* _Exercise goal_:
Extract all lines that hold "will" from the records below.

[Stored data entries]

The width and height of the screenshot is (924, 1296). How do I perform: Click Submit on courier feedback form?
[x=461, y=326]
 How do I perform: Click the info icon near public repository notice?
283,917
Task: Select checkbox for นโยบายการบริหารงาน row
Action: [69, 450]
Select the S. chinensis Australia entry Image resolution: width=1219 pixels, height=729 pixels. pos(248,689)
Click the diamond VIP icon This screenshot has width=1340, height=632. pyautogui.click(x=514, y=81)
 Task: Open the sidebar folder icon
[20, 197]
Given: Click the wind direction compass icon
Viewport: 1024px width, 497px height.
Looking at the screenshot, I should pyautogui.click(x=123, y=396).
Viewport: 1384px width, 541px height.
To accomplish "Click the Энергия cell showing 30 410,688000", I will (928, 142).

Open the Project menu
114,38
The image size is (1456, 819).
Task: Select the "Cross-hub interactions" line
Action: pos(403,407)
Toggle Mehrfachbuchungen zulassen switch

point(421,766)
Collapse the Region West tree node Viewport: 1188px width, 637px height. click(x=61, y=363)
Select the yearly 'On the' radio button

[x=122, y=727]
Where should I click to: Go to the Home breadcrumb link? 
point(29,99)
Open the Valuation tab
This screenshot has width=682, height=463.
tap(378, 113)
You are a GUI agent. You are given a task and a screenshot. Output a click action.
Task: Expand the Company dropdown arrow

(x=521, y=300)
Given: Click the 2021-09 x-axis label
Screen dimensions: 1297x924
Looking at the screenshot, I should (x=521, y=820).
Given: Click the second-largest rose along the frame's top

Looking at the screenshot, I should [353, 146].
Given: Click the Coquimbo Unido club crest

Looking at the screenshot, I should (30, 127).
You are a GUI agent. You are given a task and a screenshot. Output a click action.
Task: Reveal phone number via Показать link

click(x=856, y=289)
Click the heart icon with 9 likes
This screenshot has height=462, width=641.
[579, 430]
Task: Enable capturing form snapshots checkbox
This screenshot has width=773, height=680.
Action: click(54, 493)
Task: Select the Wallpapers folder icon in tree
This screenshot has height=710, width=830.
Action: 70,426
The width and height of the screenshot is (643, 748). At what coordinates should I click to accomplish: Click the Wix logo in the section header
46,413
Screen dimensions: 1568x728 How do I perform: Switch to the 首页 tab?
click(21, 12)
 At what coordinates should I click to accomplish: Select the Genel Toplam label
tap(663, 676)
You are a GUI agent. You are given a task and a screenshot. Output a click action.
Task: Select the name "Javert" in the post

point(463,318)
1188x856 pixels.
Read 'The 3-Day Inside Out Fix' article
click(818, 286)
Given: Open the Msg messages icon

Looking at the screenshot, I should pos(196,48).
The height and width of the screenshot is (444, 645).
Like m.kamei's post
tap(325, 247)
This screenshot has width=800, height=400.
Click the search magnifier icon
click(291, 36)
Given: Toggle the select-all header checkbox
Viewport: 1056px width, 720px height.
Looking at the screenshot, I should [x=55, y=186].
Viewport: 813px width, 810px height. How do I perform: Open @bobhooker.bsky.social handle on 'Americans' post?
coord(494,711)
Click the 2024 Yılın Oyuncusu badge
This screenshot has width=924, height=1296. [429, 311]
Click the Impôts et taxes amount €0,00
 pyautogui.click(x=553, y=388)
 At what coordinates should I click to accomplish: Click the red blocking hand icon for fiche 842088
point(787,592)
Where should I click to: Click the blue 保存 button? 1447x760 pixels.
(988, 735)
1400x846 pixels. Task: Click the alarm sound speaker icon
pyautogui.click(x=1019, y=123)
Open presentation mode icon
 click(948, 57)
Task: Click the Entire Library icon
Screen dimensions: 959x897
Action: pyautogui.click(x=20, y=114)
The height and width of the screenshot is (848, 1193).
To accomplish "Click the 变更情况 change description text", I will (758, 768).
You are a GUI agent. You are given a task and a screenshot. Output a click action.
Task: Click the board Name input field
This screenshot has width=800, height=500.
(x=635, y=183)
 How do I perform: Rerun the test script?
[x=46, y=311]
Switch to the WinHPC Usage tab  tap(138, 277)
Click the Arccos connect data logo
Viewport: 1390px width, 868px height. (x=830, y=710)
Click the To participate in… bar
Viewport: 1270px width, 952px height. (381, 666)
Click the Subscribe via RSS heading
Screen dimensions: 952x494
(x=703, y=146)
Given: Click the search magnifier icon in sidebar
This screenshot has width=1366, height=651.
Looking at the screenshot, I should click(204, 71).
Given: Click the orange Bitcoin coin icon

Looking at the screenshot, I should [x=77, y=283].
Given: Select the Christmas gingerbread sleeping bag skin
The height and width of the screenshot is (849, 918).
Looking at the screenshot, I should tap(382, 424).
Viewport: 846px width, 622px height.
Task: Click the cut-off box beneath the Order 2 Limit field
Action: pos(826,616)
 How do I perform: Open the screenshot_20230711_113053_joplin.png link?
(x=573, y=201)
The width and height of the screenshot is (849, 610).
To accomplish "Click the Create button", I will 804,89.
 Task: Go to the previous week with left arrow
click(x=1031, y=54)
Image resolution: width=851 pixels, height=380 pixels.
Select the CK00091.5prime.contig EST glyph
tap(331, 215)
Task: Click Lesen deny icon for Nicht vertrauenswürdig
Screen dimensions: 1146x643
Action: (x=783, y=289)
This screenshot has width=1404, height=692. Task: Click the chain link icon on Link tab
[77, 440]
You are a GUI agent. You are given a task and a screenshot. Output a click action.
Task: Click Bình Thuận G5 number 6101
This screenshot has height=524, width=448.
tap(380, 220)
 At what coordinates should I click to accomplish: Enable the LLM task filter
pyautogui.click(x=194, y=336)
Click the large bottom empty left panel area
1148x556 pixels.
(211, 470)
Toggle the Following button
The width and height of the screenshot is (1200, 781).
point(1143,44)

* _Your solution_:
To accomplish "Click the Энергия cell showing 30 410,688000", I will (928, 142).
To accomplish "Click the 变更情况 change description text", I will (758, 768).
To accomplish "Click the Create button", I will 804,89.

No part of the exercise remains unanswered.